Portugal’s public debt falls €1Bn

 In Economy, Money, News

Portugal’s public debt, from the point of view of the Maastricht criteria, and therefore Brussels, fell by €1.068 in November to €267Bn according to data from the Bank of Portugal.

Portugal’s public debt fell back in November after the record reached in October at €268Bn.
In October 2020, the public debt had risen by €1.1Bn to €268Bn, exceeding the previous record reached in August (€267Bn).
Despite this fall in November, the trajectory of Portugal’s debt is rising overall, particularly since and because of the pandemic, making the possibility of continued budget surpluses seen before March 2020 impossible.
“By and large the fall reflects repayments on medium and long term securities to the tune of €1.2Bn,” states the bank.
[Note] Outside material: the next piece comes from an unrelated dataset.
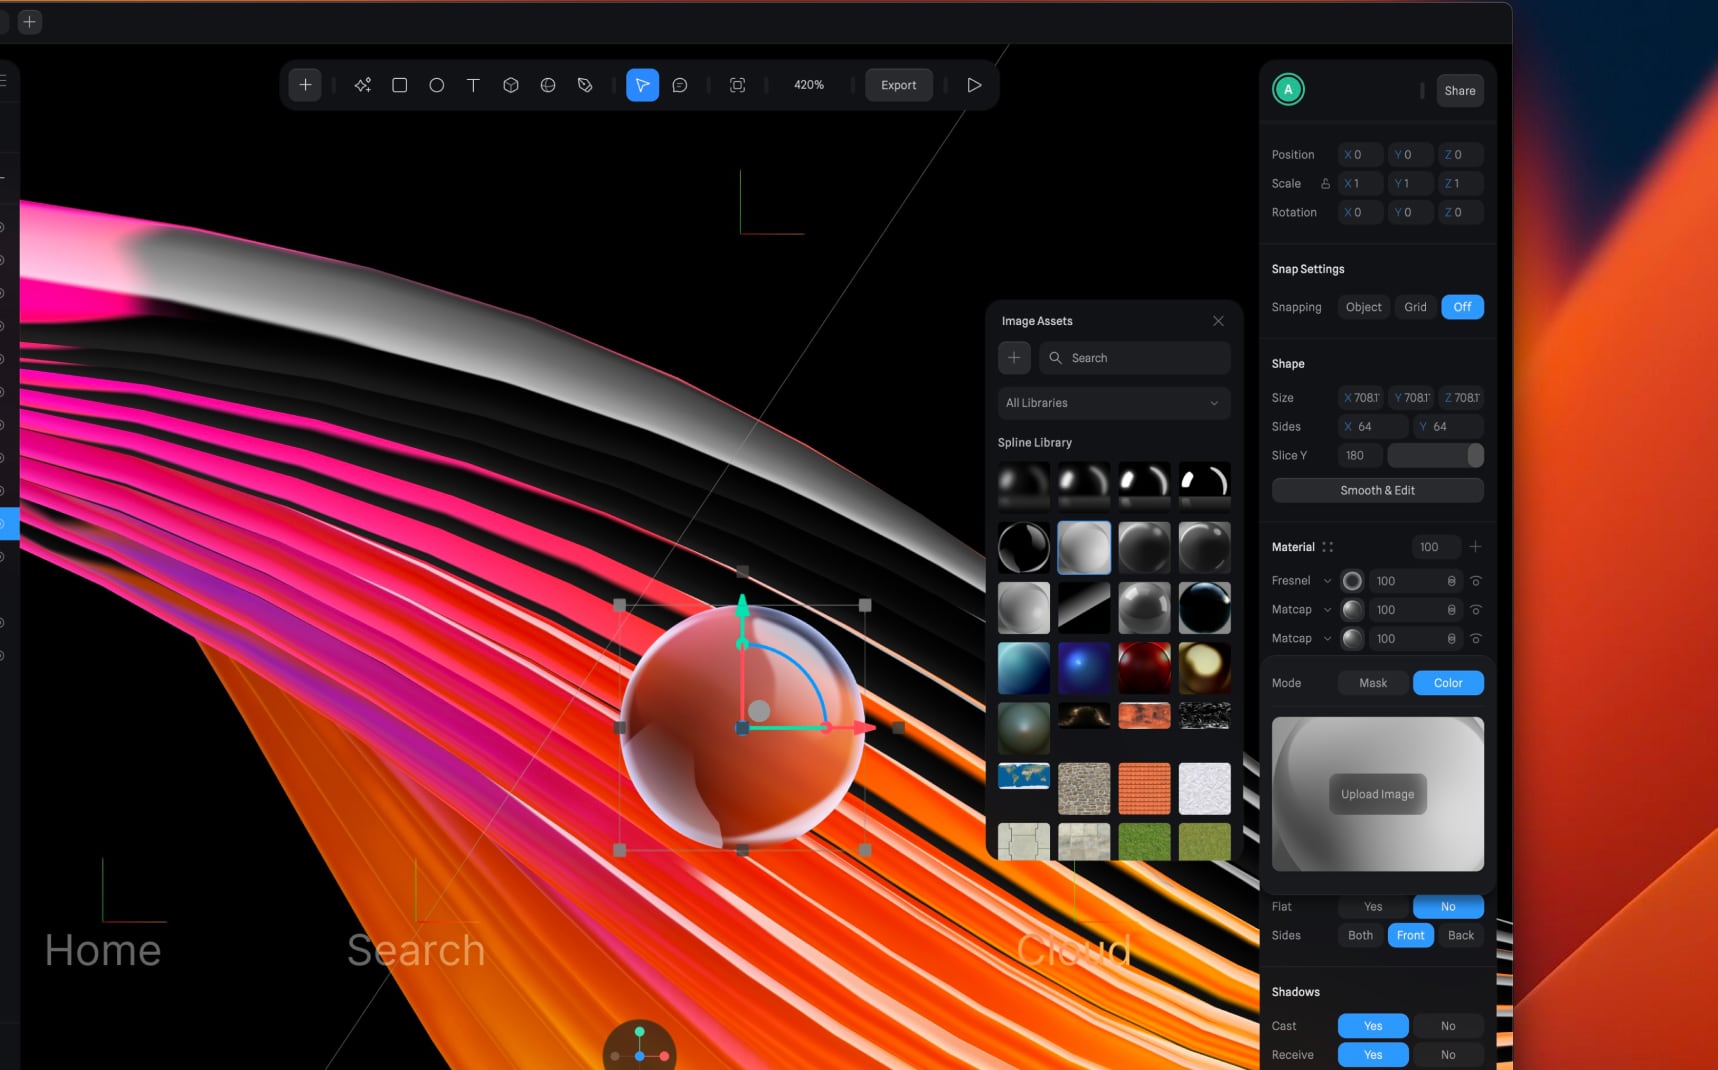Select the Ellipse shape tool
1718x1070 pixels.
pos(436,85)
The central bank data also reveals that assets in public administration deposits fell by €2Bn to €22.4Bn. Therefore the net public deposits debt increased €0.9Bn in relation to the previous month, totalling €244Bn.
In percentage of GDP, the public debt reached 130.8% in the third quarter, increasing on the 126% of GDP attained in the second quarter. This development is explained by an increase in the budget deficit (4.9% of GDP by September), but mainly because of an abrupt fall in GDP because of the pandemic. The recovery seen in the third quarter supported the €1Bn reduction, but did not avoid the overall upward trajectory.
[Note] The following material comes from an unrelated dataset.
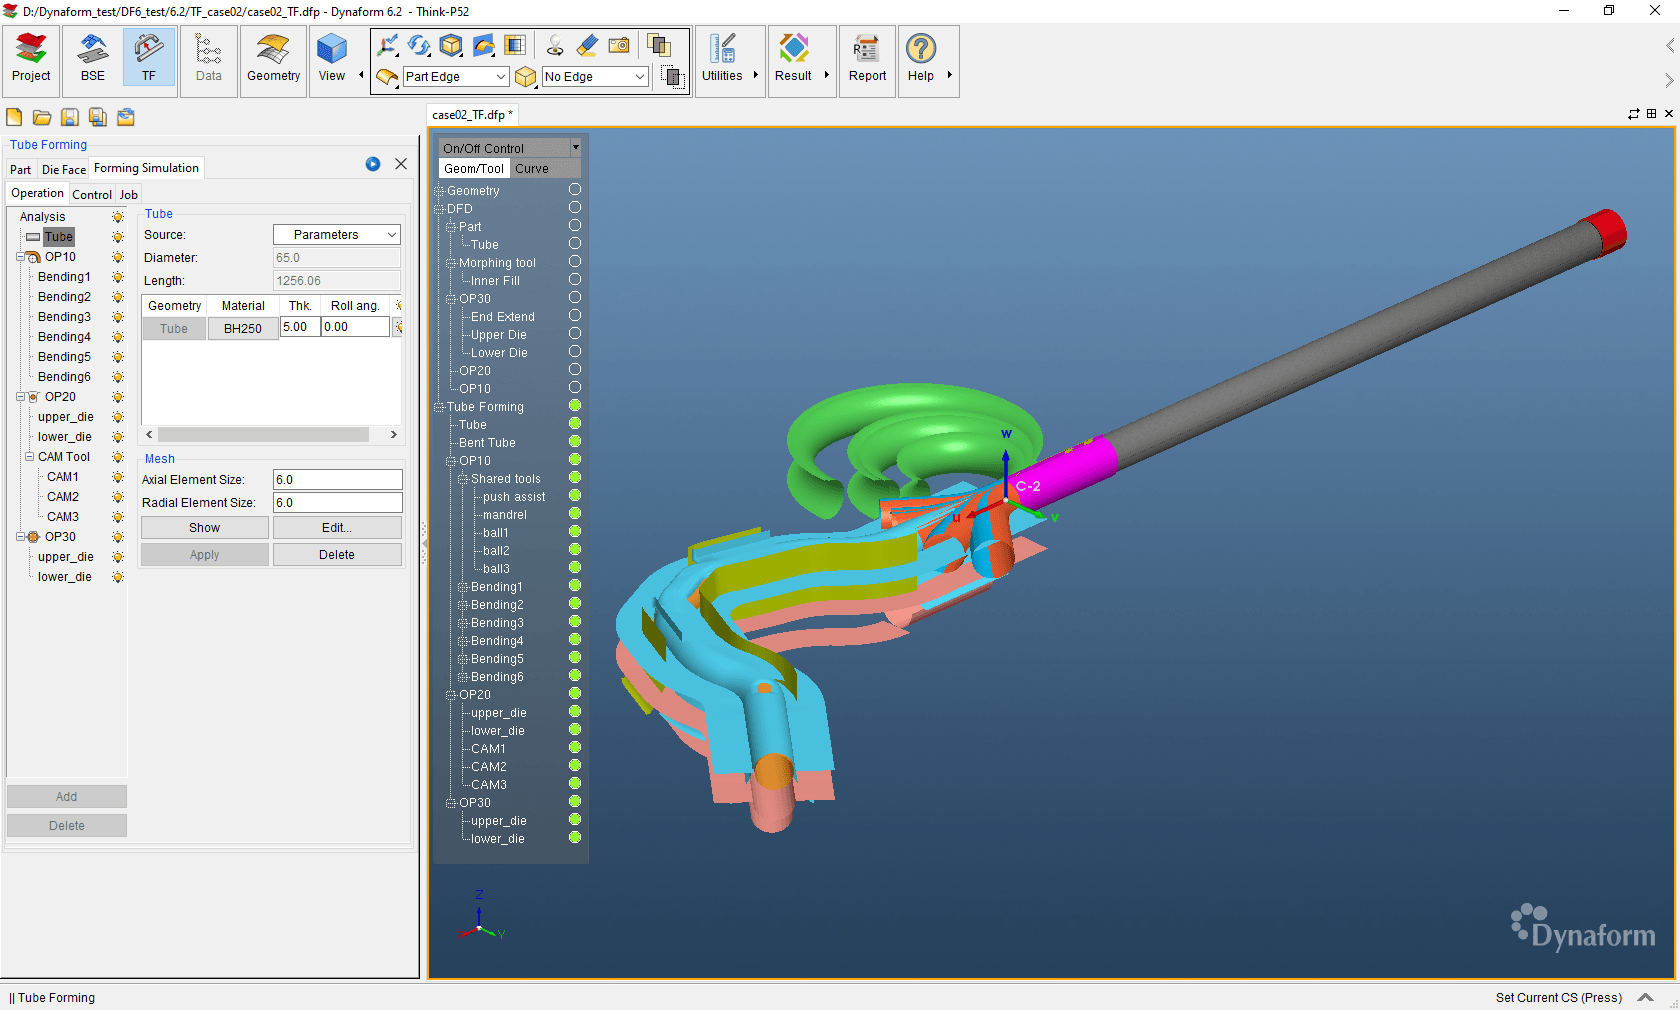1680x1010 pixels.
Task: Toggle the mandrel display state
Action: click(575, 514)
The Government’s expectation, according to the proposed State Budget for 2021, was to have a public debt of 134.8% of GDP in 2020, a more optimistic forecast than the 137.6% of GDP foreseen by the Council of Public Finances or the 137.2% by the International Monetary Fund (IMF).
By November 2020, Portugal’s total accumulated debt, meaning family, companies and the State hit a record high of €739.9Bn.
Since March, when the pandemic began to affect the country, Portuguese total economic debt has worsened by €19.4Bn, while the ratio of indebtedness in the non-financial sector increased to 361.6% of GDP.